To extrapolate our data to the clinical arena, there are a variety of respiratory conditions that may benefit from an anti-inflammatory exogenous surfactant; however, its potential for treating ARDS is of particular interest. Over the course of 2020, ARDS has become a well-known syndrome as it is the critical pulmonary complication resulting from severe acute respiratory syndrome coronavirus-2 infections known as COVID-19. However, even before the emergence of COVID-19, ARDS was the most common cause of death in the ICU, with no effective pharmacological therapies available [34,35,36,37]. Importantly, it has been shown that disease severity and progression are directly associated with the accumulation of neutrophils into the alveolar space [38, 39], and many aspects of the pathophysiology of ARDS, such as edema formation and surfactant dysfunction, are consequences of excessive inflammation in the lung [3]. This has provided a strong rationale for glucocorticoid-based treatments, as evident by numerous clinical trials for ARDS and an ongoing trial for COVID-19 patients [40,41,42]. Unfortunately, to date, these highly effective anti-inflammatory medications have failed to prevent ARDS or show mortality benefits [41, 42]. One interpretation of this data is that the efficacy of the glucocorticoids is limited by suboptimal drug delivery. Based on our data, it is tempting to speculate that exogenous surfactant as a delivery vehicle will allow glucocorticoids to become an effective treatment option for ARDS.

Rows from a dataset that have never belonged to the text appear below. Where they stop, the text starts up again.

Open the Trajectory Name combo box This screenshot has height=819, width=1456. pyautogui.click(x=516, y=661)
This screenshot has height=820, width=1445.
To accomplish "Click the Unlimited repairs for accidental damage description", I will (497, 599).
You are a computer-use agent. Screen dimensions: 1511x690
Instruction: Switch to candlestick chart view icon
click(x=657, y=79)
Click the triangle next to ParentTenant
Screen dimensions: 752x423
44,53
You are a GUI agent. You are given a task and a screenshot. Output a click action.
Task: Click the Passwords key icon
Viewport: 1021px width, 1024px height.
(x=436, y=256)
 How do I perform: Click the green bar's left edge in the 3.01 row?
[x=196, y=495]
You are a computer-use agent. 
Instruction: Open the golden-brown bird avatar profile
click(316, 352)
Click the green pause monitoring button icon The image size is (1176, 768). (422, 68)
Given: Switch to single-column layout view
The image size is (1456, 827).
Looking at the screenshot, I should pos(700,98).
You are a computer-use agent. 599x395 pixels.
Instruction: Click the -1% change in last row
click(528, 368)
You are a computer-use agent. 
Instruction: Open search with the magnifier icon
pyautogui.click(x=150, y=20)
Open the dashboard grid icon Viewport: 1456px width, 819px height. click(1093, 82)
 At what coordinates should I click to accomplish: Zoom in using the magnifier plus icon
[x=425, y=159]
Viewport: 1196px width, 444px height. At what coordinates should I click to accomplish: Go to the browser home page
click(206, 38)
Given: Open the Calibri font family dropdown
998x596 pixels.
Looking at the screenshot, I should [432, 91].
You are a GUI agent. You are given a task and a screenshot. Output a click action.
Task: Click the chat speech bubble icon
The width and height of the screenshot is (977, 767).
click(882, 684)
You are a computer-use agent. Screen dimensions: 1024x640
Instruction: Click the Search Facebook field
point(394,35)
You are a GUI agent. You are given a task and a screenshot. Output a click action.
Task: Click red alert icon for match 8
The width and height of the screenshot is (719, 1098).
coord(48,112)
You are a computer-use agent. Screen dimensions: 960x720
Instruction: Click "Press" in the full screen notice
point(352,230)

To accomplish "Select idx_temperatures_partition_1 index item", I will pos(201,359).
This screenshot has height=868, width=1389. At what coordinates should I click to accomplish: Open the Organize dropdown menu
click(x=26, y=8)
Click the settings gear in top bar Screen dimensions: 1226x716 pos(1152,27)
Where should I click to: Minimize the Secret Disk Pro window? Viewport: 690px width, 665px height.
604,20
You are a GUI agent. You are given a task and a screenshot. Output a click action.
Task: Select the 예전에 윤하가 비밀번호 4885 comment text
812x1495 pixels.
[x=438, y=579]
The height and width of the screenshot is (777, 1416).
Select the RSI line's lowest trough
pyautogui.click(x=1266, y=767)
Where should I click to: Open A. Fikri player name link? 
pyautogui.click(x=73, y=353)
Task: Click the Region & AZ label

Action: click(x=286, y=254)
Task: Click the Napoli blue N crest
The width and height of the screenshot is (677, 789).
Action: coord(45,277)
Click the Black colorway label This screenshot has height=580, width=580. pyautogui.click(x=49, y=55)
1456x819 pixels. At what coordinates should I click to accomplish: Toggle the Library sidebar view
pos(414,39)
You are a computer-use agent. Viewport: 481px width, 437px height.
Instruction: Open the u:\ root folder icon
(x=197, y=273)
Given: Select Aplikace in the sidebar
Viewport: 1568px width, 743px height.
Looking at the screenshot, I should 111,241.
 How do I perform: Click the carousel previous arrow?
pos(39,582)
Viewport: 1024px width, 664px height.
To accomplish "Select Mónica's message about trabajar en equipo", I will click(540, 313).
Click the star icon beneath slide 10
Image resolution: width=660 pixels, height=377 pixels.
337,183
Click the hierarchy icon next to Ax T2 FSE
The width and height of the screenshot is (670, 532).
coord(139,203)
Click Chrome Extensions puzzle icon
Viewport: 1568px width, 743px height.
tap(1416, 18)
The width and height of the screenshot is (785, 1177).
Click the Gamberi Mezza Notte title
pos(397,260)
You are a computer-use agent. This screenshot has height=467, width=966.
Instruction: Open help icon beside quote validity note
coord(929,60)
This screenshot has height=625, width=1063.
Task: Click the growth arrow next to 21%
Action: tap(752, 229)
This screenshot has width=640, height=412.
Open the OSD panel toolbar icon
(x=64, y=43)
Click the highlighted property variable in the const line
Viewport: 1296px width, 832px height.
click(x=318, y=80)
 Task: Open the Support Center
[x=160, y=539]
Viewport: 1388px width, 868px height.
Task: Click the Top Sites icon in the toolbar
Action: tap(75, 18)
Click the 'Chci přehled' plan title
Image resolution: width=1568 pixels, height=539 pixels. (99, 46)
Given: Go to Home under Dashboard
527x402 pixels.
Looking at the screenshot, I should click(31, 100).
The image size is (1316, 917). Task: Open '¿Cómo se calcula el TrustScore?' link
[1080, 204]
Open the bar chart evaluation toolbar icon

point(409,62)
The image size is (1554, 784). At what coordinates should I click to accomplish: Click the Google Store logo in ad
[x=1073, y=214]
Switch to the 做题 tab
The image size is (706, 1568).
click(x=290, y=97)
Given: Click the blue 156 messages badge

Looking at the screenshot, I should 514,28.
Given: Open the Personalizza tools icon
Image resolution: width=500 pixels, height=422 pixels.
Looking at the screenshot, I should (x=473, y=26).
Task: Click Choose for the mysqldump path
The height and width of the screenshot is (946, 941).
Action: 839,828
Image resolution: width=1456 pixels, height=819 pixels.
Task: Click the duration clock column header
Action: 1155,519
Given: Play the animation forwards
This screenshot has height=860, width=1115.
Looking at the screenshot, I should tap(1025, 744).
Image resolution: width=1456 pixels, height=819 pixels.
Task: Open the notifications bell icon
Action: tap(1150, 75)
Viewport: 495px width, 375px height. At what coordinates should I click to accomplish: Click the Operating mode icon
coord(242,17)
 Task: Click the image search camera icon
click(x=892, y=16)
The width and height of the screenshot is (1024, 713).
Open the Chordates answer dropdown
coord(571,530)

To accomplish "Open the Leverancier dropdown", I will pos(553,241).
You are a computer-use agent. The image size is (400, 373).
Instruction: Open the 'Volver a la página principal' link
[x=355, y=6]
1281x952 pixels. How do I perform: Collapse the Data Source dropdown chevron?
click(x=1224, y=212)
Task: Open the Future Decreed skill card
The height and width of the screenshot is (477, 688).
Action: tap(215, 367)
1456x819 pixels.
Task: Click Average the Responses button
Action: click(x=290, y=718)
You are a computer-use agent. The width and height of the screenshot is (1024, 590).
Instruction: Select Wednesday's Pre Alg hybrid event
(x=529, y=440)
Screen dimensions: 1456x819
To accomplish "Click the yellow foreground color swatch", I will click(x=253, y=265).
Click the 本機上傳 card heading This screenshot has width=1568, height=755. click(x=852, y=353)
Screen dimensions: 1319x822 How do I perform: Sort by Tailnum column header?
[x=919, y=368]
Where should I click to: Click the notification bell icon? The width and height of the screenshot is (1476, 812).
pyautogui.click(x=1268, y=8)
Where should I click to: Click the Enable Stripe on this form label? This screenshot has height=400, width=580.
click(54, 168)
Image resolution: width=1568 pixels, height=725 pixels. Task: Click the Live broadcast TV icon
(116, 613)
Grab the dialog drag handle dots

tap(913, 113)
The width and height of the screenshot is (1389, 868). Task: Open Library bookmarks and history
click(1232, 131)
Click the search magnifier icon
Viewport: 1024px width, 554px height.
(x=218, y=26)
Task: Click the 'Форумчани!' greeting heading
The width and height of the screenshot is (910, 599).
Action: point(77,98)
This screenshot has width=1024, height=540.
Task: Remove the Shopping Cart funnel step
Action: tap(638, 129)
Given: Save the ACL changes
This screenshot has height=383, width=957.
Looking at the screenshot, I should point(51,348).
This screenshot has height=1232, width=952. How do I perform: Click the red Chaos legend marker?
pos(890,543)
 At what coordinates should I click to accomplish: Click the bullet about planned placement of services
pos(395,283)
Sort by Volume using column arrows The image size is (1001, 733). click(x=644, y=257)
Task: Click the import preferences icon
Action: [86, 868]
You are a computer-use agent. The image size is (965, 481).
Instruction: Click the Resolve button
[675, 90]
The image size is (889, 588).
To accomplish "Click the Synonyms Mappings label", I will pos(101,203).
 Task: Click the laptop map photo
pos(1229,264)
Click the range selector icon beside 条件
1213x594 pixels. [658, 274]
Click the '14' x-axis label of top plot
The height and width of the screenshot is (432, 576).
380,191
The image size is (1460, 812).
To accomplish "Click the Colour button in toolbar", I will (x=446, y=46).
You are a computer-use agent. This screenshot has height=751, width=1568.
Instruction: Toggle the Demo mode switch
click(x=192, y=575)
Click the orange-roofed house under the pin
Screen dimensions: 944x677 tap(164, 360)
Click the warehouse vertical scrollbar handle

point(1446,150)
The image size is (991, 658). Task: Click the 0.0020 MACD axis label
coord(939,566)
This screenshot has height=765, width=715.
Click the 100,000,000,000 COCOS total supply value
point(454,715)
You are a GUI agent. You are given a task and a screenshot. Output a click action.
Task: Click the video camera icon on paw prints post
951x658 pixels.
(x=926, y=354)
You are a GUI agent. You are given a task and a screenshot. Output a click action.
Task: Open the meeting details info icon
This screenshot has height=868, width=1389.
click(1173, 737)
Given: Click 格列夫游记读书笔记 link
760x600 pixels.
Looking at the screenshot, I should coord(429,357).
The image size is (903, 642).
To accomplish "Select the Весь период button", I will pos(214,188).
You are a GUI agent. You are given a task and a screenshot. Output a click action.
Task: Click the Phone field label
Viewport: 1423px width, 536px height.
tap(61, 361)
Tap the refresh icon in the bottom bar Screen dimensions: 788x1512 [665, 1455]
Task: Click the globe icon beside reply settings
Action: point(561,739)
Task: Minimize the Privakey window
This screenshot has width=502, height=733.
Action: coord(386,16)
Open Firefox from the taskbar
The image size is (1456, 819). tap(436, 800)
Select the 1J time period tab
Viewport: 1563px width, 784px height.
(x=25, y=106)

It should be noted that there are several limitations to our study. First, this study only explored the benefits of one surfactant-glucocorticoid preparation. The improvements observed for budesonide when administered with an exogenous surfactant suggest therapeutic value in exploring a similar approach for other glucocorticoids or anti-inflammatory medications. To this end, our lab intends to perform more elaborate in vivo studies with multiple commercially available glucocorticoids, like dexamethasone and hydrocortisone, to further explore the benefits of surfactant delivery. Secondly, although our study shows clear benefits for treating lung inflammation with a surfactant-budesonide preparation, it is important to understand the limitations of our model and the extensive subsequent research that would be needed to translate this therapy to the clinical setting for ARDS. For example, based on the results of a recent study with this model, four main cytokines were selected to be measured [43]. However, there are a wide array of cytokines and inflammatory mediators increased in ARDS patients, not to mention the numerous other patient outcomes that have been shown to be important in disease progression [44, 45]. Moreover, our model of pulmonary inflammation did not imitate the pulmonary edema or airway collapse observed in many respiratory conditions. The current study did measure protein content in the BAL; however, its unchanging level across treatment groups suggests that a stronger stimulus is required to disrupt the alveolar capillary barrier. There is strong scientific evidence that exogenous surfactant can overcome regions of edema and airway collapse; however, future studies will be needed to evaluate this treatment strategy under inhibitory conditions and determine its efficacy for other important outcomes [3, 46].

In conclusion, this paper demonstrates that the use of exogenous surfactant as a delivery vehicle for budesonide can make it more effective for treating lung inflammation. Further, we propose that this novel treatment strategy can overcome the delivery challenges associated with respiratory conditions like ARDS and treat the neutrophilic inflammation underlying the disease. With no effective pharmacological options currently available for this condition, direct delivery with exogenous surfactant offers an intriguing method for mainstay medications to start effectively treating this devastating disease.